Text segment:
It took a few years to find our hammer, our courage amplifier called 37signals, a great company that sells web-based software. Actually, the upturn point in our professional lives was when we discovered and read their first book called “Getting Real”, written by the founder Jason Fried and their partner David Heinemeier Hansson. In the book they talk about principles of building web application and running a service based online business. Every essay from the book was like a mosaic of words specially written for us. Most important, the book makes us realize that doing what we like is freedom, and liking what we do is happiness.


“Getting Real is a smaller, faster, better way to build software.”

“Getting real is less. Less mass, less software, less features, less paperwork, less of everything that’s not essential.”

“Getting Real is staying small and being agile.”

Fragments from the book
“Getting Real” by 37signals


The wealth of principles exposed in “Getting Real” is so immense that melted our scepticism and provoked us to start thinking of how to implement some of them in our own product. Actually Invoicebus is a product conceived with their blessing. That’s the part of Invoicebus story we call enlightenment, one of the key points of how we got real.

We gladly embraced some of those principles like: to build less, to keep the product simple, to fund ourselves, to ignore the details at early stages of development, to scale later, to personify our product, to make the interface before implementing the logic, to use the epicenter design for building.

One of the best advice was to ignore the functional spec and directly build the real thing instead. Actually, that raised our creativity to its majestic peak. Also, we’ve felt on our own skin the thesis that a small team is more agile and efficient than a bigger one, more organized and more productive. Indeed, a member from a small team can wears different hats in different situations creating a distributed wave of knowledge for all parts of the product equally.

Other remarkable thing for the book is the writing style used to express their attitudes. No formalities, no abstractions and generalizations, direct and straight language just like from a true friend.

Shortly after we had discovered Getting Real (it was published in 2006, we heard about it in early 2010) we found out that they plan to publish another book, more business specific, called “Rework”. We read “Getting Real” online for free, however we were thrilled from it so we bought “Rework” in printed version. In the first week of sale “Rework” became New York Times bestseller. This book is no less brilliant than the first one, full with their simple but powerful approaches. Actually it’s a must have for every business no matter how big or small it is.


“This is a different kind of business book for different kinds of people – from those who have never dreamed of starting a business to those who already have a successful company up and running.”

“It’s for hard-core entrepreneurs, the Type A go-getters of the business world. People who feel like they were born to start, lead, and conquer.”

Given records:
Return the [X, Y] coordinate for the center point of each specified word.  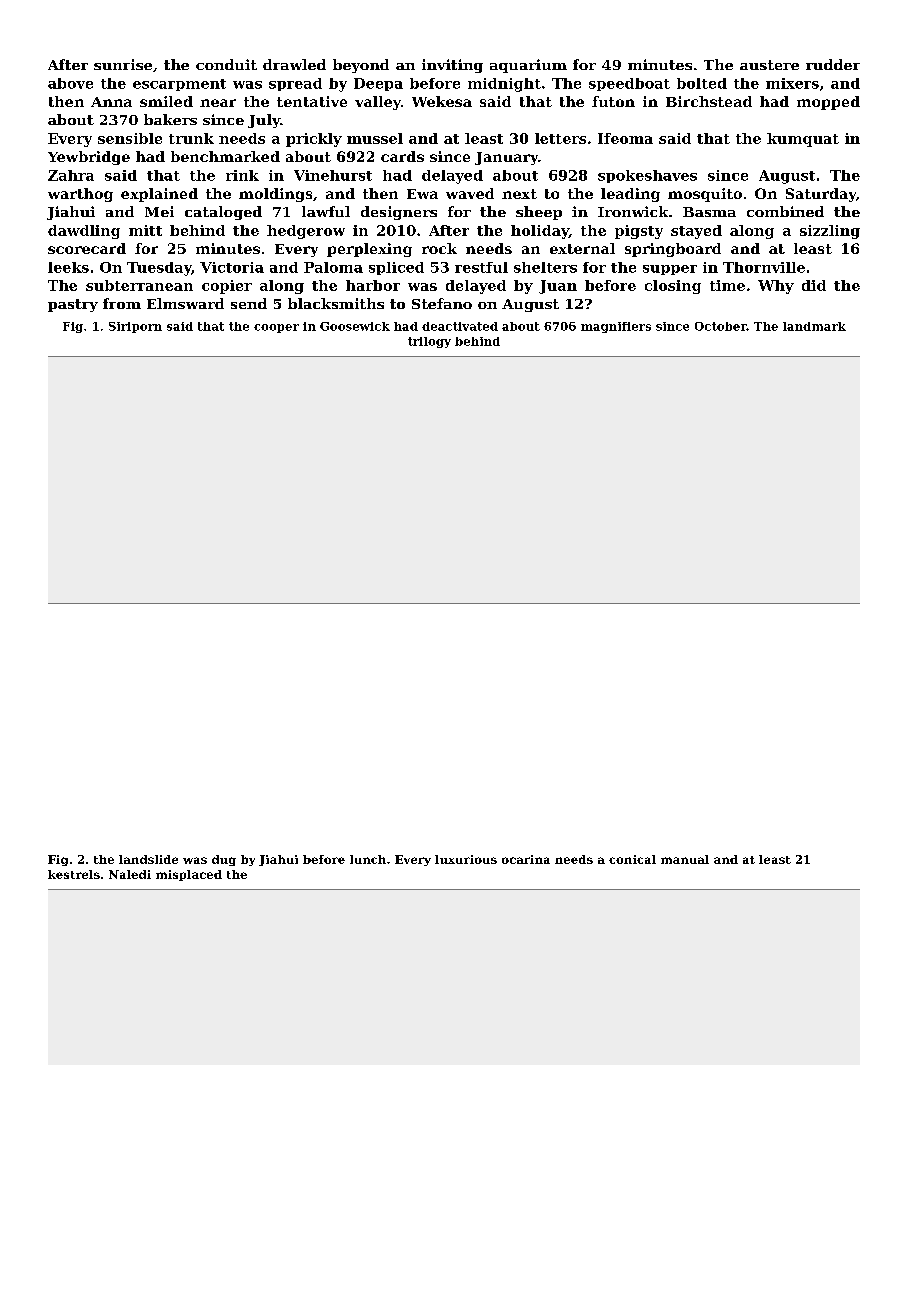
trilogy [429, 342]
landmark [814, 326]
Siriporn [135, 327]
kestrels [74, 874]
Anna [111, 102]
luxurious [466, 859]
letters [560, 138]
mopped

Tasks:
A. In the passage about "Getting Real," when did the team first hear about that book?
B. From the passage about "Getting Real," print the section that begins at the words "Other remarkable thing" and stops after the words "small it is.".

Responses:
A. In early 2010.

B.
Other remarkable thing for the book is the writing style used to express their attitudes. No formalities, no abstractions and generalizations, direct and straight language just like from a true friend.

Shortly after we had discovered Getting Real (it was published in 2006, we heard about it in early 2010) we found out that they plan to publish another book, more business specific, called “Rework”. We read “Getting Real” online for free, however we were thrilled from it so we bought “Rework” in printed version. In the first week of sale “Rework” became New York Times bestseller. This book is no less brilliant than the first one, full with their simple but powerful approaches. Actually it’s a must have for every business no matter how big or small it is.